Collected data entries
........

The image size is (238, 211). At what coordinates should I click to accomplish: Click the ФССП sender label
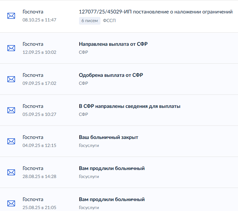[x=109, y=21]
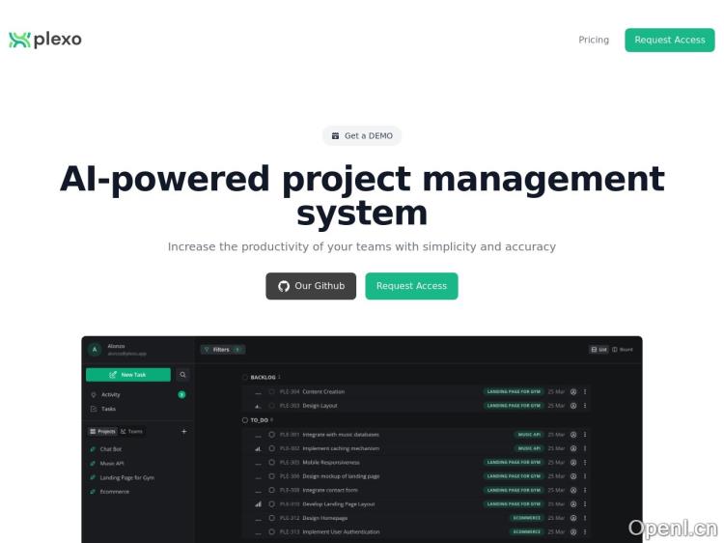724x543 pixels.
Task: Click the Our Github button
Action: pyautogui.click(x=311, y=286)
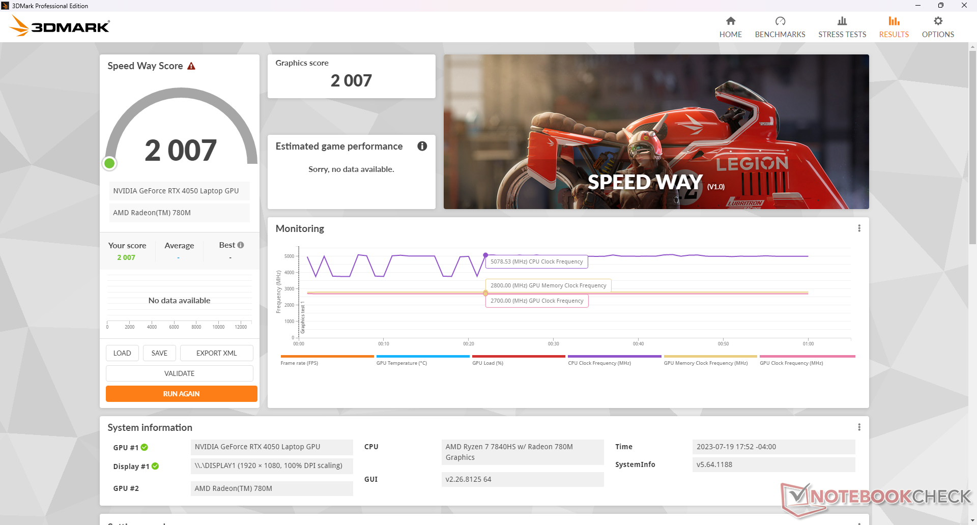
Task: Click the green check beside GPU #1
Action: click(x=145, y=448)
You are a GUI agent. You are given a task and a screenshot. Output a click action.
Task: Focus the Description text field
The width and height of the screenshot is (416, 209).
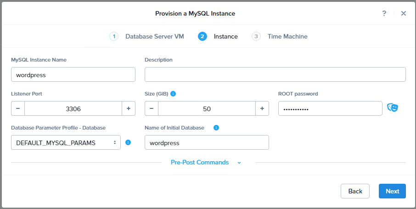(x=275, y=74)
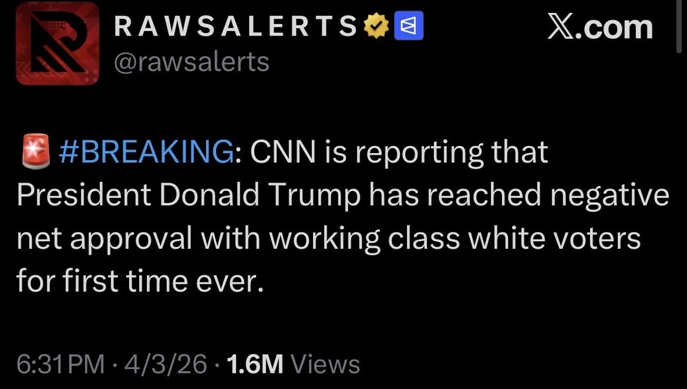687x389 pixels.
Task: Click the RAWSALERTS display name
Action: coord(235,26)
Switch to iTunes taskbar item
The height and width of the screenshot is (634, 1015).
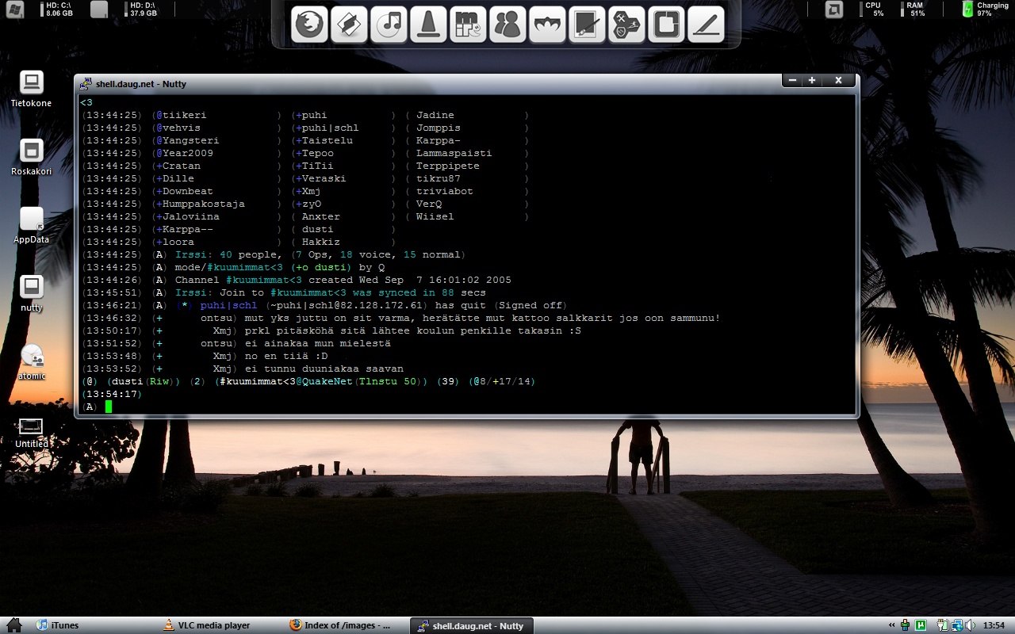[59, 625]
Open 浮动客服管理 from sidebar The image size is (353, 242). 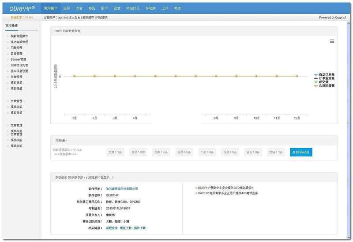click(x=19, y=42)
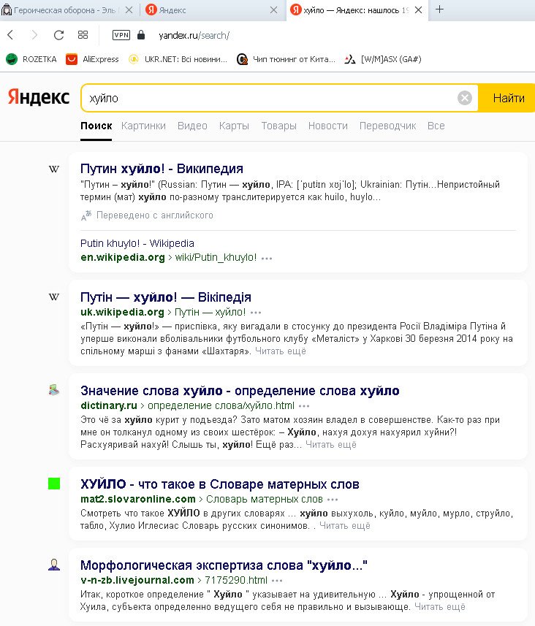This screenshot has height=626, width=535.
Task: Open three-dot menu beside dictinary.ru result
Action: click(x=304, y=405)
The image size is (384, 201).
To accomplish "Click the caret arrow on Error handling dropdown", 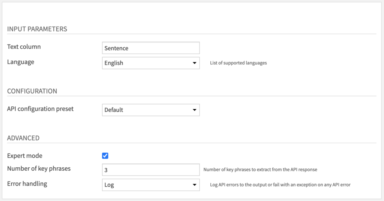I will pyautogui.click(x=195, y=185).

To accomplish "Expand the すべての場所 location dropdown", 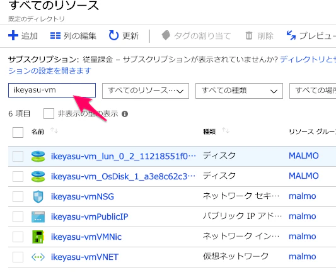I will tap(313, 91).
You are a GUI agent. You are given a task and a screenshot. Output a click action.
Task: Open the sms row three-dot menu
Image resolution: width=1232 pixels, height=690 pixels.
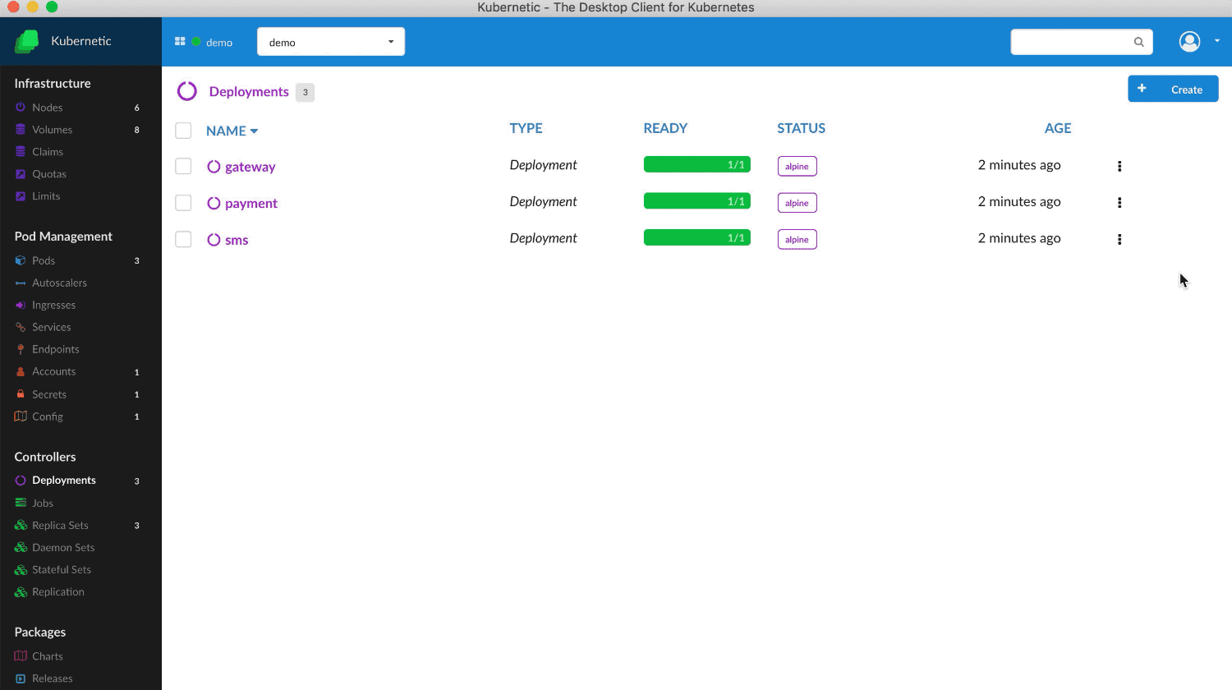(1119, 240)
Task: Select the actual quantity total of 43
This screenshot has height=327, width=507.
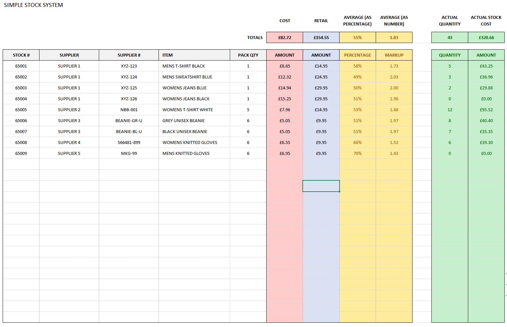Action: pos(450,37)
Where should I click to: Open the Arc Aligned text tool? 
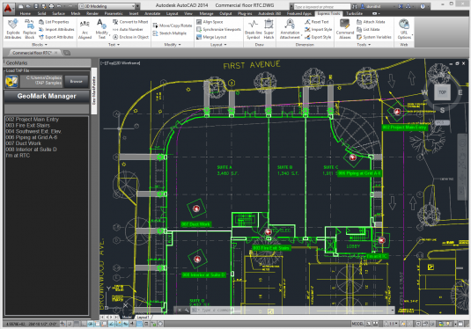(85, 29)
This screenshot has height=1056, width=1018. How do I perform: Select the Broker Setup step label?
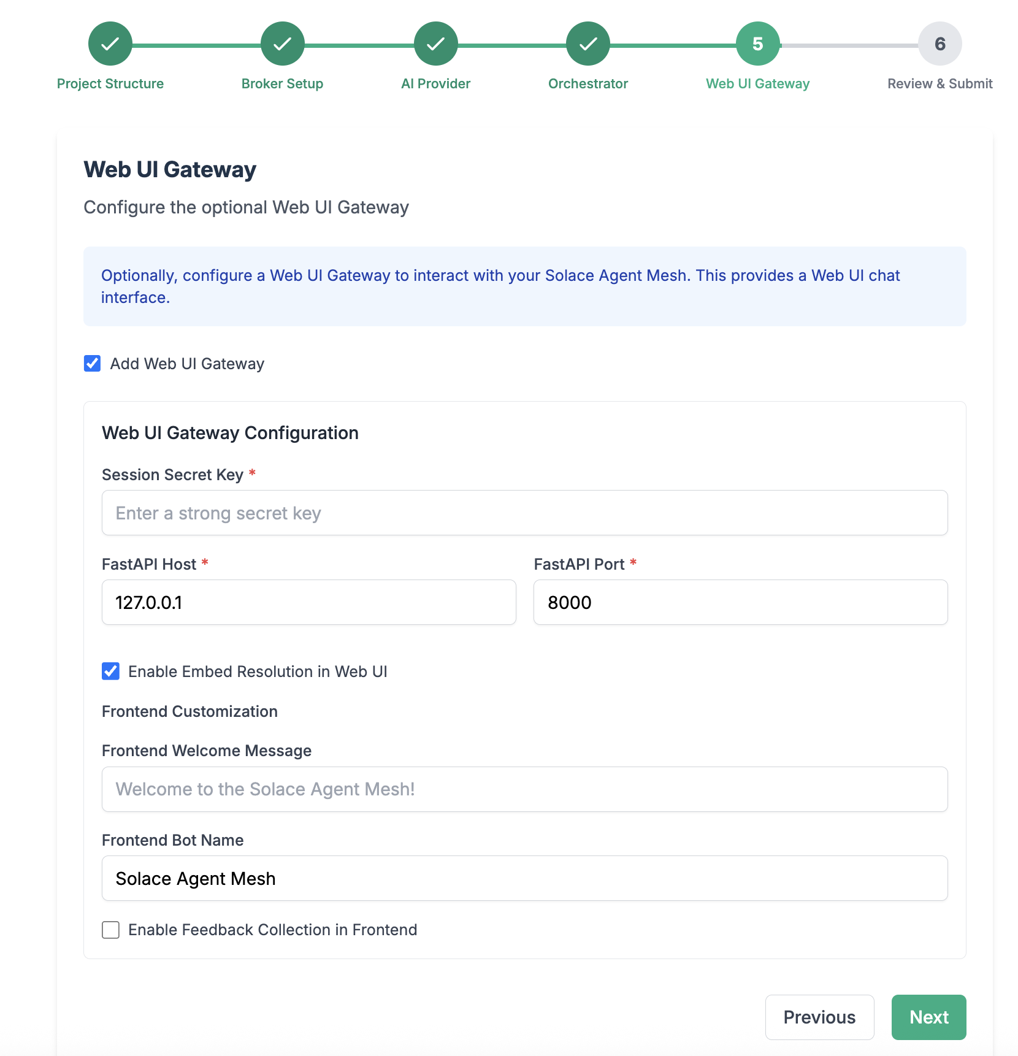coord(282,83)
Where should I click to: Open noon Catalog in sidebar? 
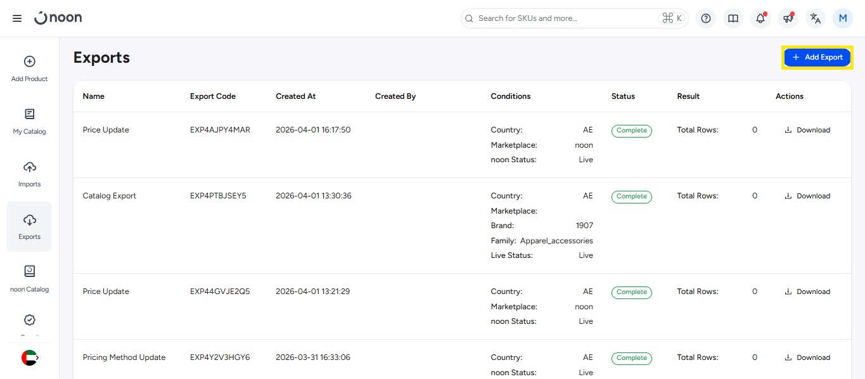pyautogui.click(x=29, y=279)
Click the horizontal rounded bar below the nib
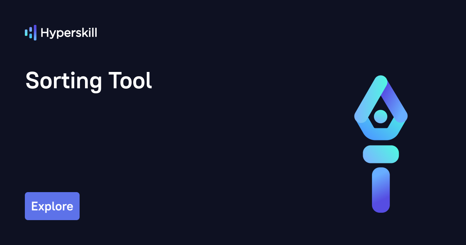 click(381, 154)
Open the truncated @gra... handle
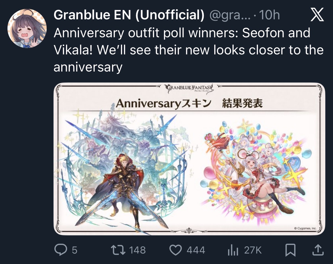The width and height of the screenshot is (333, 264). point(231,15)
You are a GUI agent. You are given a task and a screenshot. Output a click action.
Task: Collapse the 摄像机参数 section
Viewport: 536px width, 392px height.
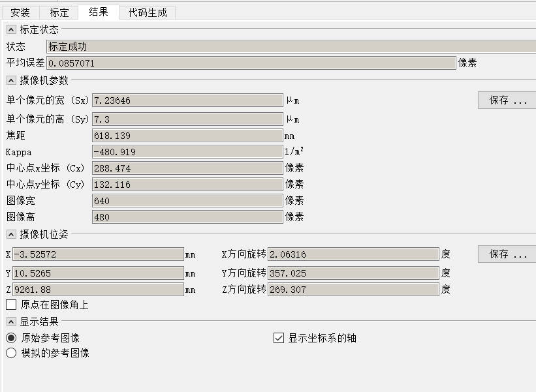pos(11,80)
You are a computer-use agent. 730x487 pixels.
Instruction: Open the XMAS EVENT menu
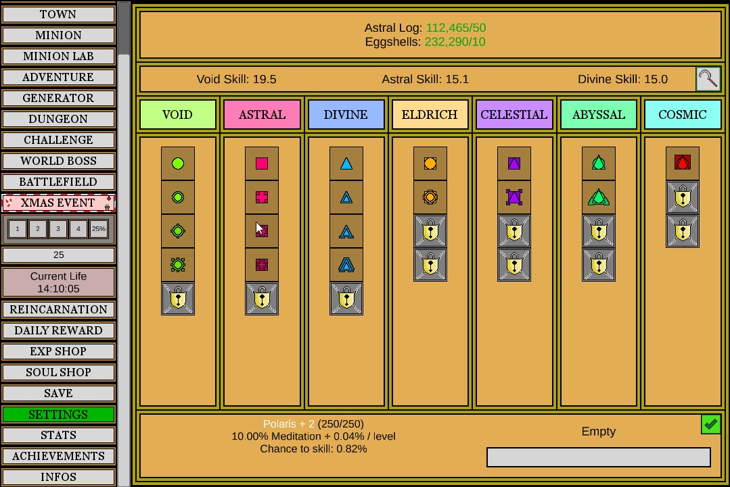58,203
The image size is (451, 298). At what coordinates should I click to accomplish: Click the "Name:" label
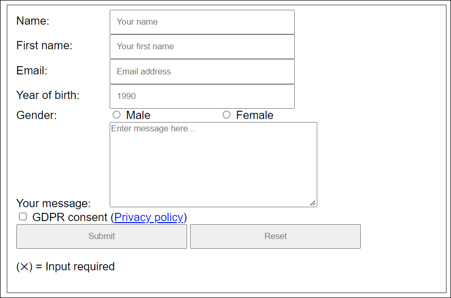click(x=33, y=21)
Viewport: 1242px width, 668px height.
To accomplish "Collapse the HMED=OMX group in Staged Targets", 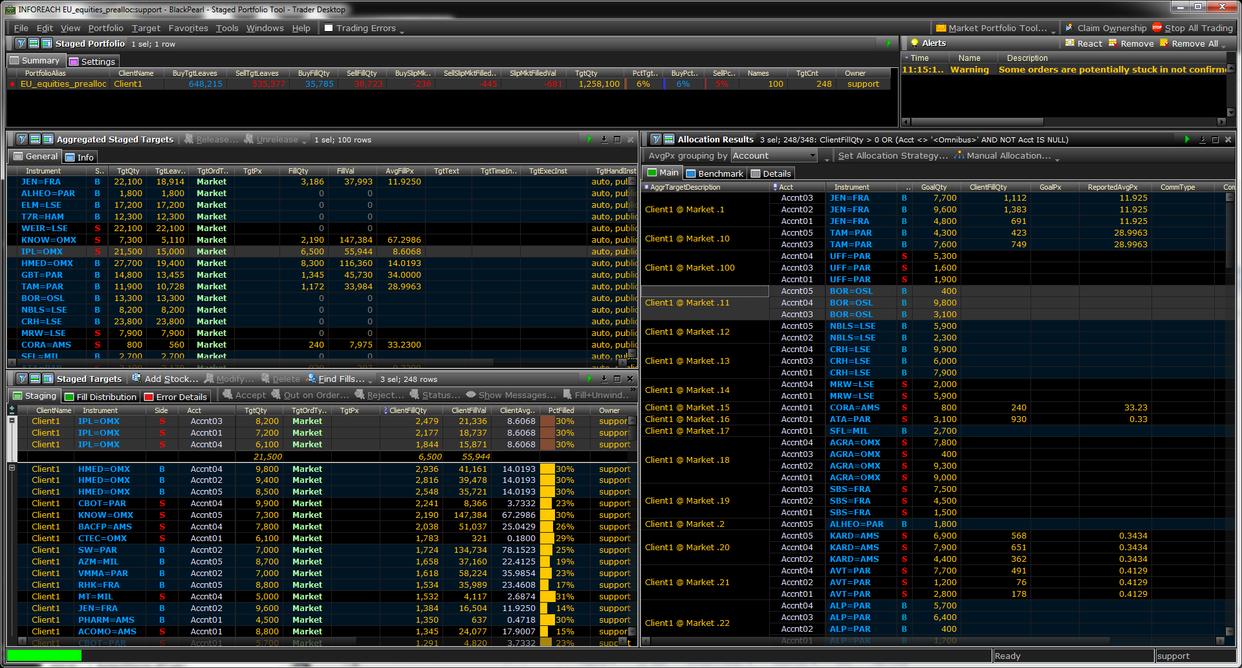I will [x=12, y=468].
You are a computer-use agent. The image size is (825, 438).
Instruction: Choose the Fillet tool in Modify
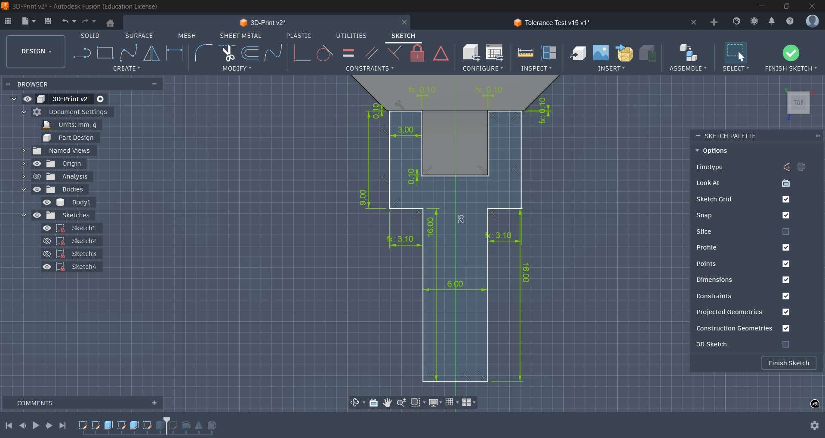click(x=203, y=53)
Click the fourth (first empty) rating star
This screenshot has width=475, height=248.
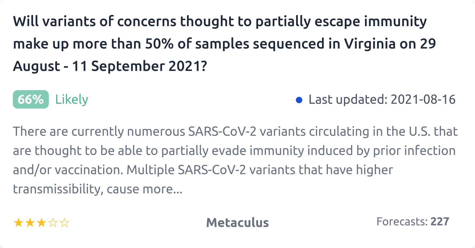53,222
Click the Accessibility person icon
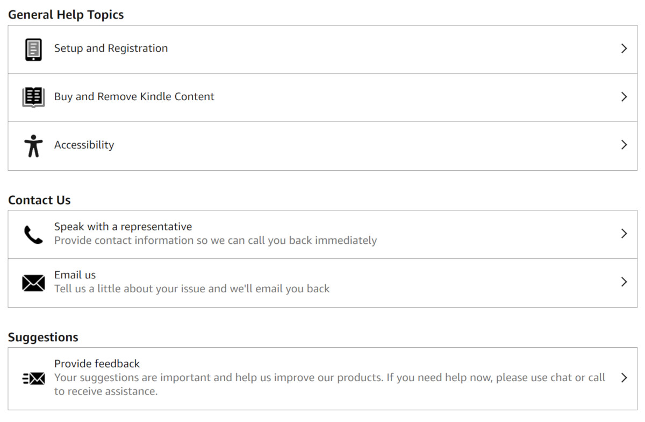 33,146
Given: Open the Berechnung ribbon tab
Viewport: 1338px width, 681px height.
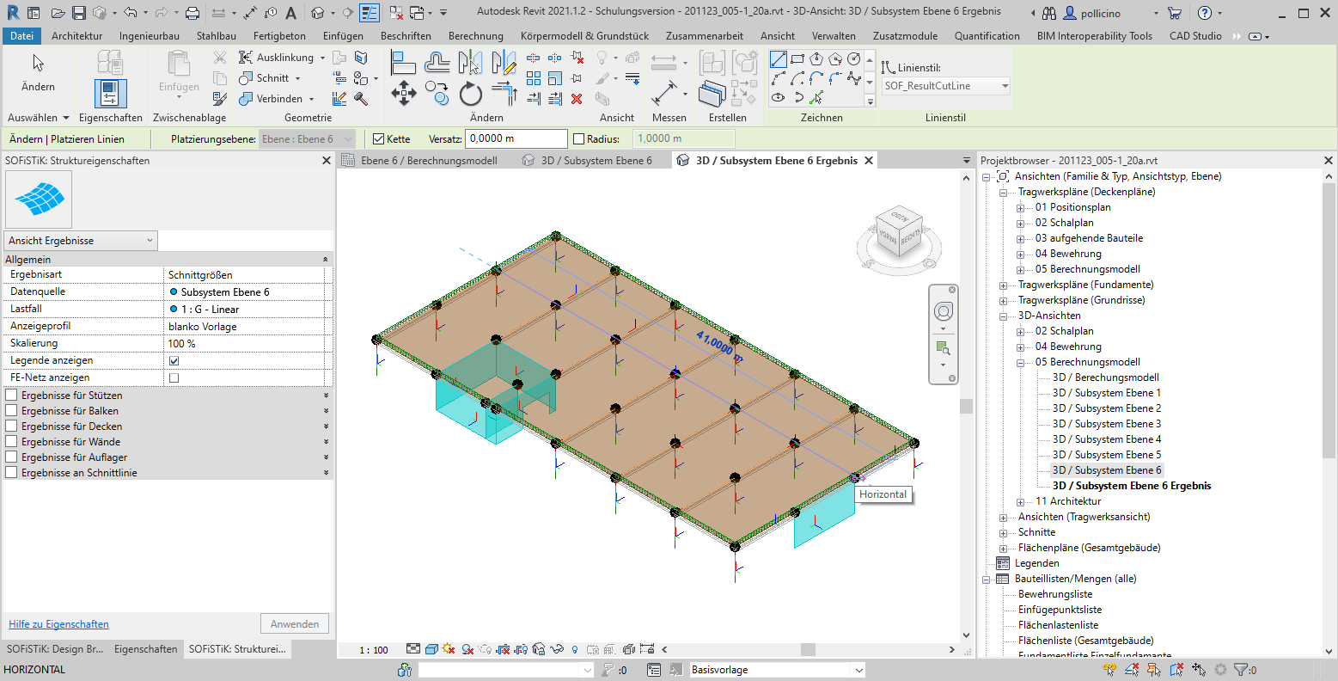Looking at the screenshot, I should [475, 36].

........

→ WHAT YOU WILL DO
Reproduce the records above from their first line to the line bearing "Task: Focus the Description text field", both ends included, leaving every picture out.

→ OUTPUT OF THE TASK
The image size is (238, 211). At what coordinates should I click to accomplish: Click the ФССП sender label
[x=109, y=21]
724x543 pixels.
Task: Click the Our Github button
Action: pyautogui.click(x=311, y=286)
Task: Click the green check beside GPU #1
Action: click(x=145, y=448)
You are a GUI agent. You are given a task and a screenshot. Output a click action.
Task: Focus the Description text field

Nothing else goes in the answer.